Puis-je configurer Automator pour synchroniser un dossier local avec un disque dur réseau (comme avec synctwofolders)

Merci.


----------



## sgamel (28 Janvier 2014)

Bonjour,

Tu peux utiliser l'outil rsync en ligne de commande (Terminal) via Automator.

Je te conseille d'aller faire un tour sur Automatisez.net pour trouver quelques infos sur Automator. Cette appli est une mine d'or inexploitée. C'est une sacrée bonne idée d'y jeter un oeil.

Bienvenu sur Mac


----------



## EboO (29 Janvier 2014)

Pour vider un dossier j'ai choisi proccesus, demander des éléments du finder en indiquant le dossier concerné, je choisi manuellement les éléments (tous en l'occurrence mais je préfère garder la main sur cette partie) et ensuite placer des éléments du finder dans la corbeille. Peut-on faire plus simple ?

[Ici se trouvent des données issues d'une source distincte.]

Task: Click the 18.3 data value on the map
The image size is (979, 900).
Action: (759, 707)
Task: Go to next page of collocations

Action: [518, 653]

Pour la synchro j'ai vu qu'on pouvait automatiser rsync avec automator mais concernant les actions effectuées comment ça se passe ? Je peux choisir un mode miroir ou A vers B ? Et concernant les fichiers il se base sur quoi pour définir la copie, notamment sur les fichiers plus récents ? 
Je viens de virer synctwofolders parce qu'il galérait avec les dates et voulait me copier des fichiers identiques (bien que j'ai défini un délai de 60s dans les préférences).

Merci.


----------



## EboO (1 Février 2014)

J'ai trouvé des solutions pour la synchronisation, du moins je suppose car je rencontre un écueil : quel chemin d'accès indiquer dans rsync pour pointer vers un disque dur externe sur une livebox (protocle smb) ?

Celui qui trouve me tire une fière chandelle du pied :rateau:


----------



## bompi (2 Février 2014)

À mon avis, le plus simple est de monter le volume distant, utiliser _rsync_ puis démonter le volume.


----------